The bass was deep, resonant and nicely textured with good resolution and possessed a natural tonality and good speed. It was very linear and transitioned into the mids without colouration or bleed.
In Abinoni’s famous “Adagio in G minor” performed by the Guildhall String Ensemble, the organ was very naturally portrayed with a clean and fast delivery and plenty of “air”. It was easy to distinguish the pedal notes from the lower notes of the keyboard when sounding together which resulted in a very authentic performance. The timbre of the solo violin was unaffected by the bass even in the most dynamic passages.
The bass was powerful and immediate with excellent speed and weight. Jason Edward Dudley’s bass-driven “Stargazer” was a perfect example of this with the deep, punchy delivery driving the track along in an entertaining way and the accompanying lead synth and percussive effects remaining clean and precise.
The midrange possessed excellent timbre, copious detail and an attractive open quality which allowed every detail to come through.

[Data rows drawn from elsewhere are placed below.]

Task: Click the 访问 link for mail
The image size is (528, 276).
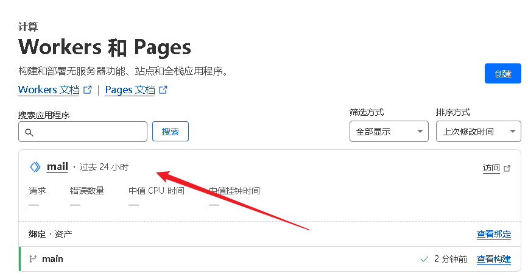Action: point(491,168)
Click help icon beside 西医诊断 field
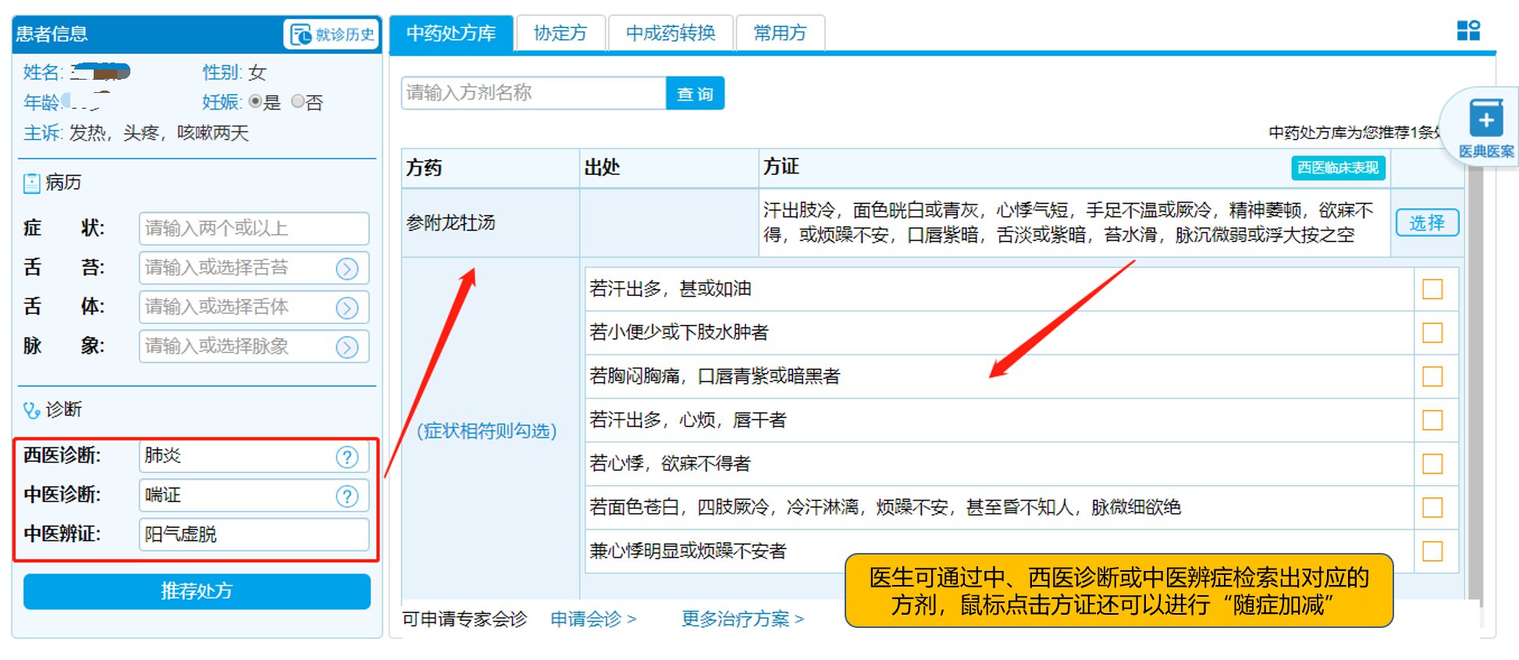1519x660 pixels. click(347, 457)
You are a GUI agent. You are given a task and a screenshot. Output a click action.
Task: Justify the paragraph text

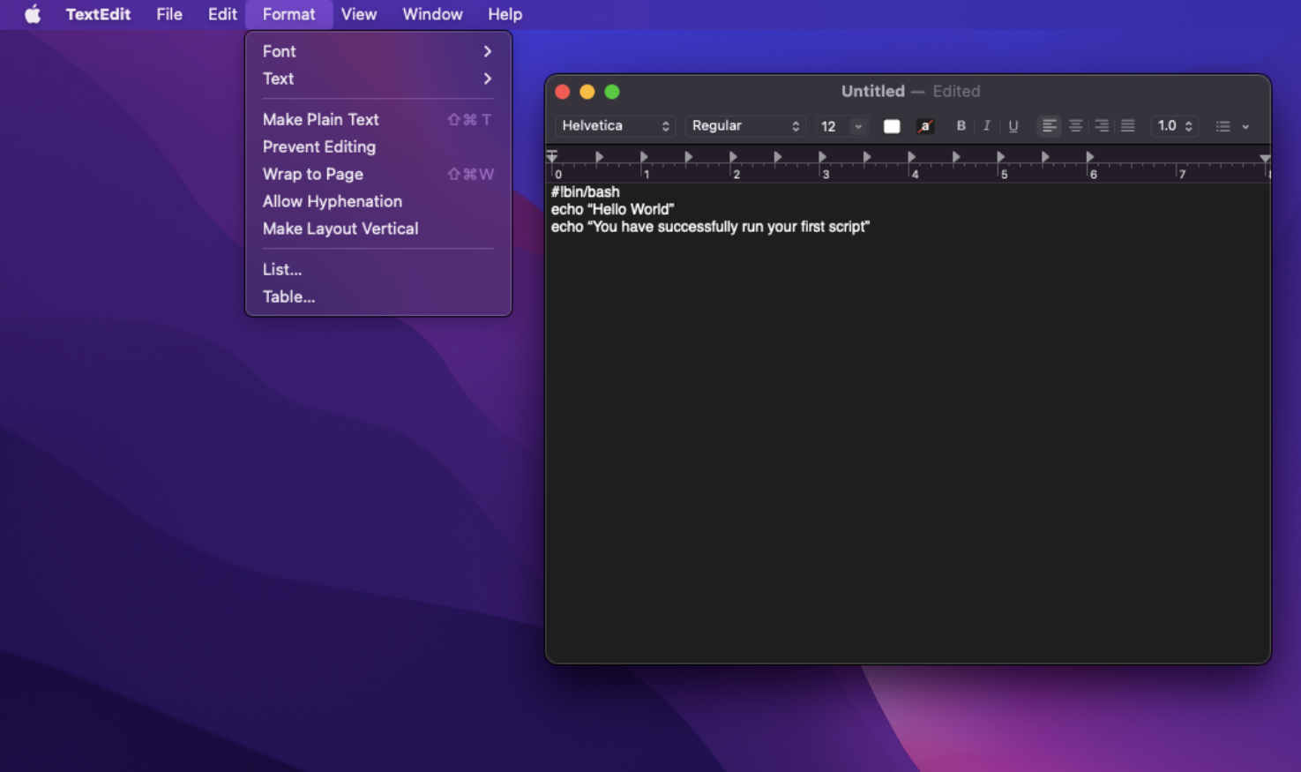coord(1128,126)
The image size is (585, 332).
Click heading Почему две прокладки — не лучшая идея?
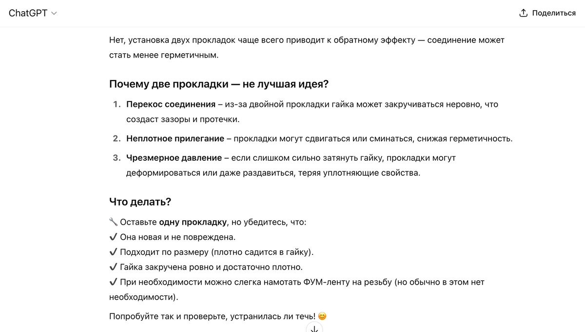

Subtle dynamic changes were beautifully rendered, enabling the feeling of the music to be conveyed.
Vocals were very well presented. In “A Great Day for Freedom” from “The Division Bell” by Pink Floyd, David Gilmour’s lead vocal was extremely clear with the studio reverb abundantly evident and the double-tracking later in the song was precise and well separated. The balance between the vocals and the keyboards was perfect and the incisive lead guitar solo cut through the production very effectively.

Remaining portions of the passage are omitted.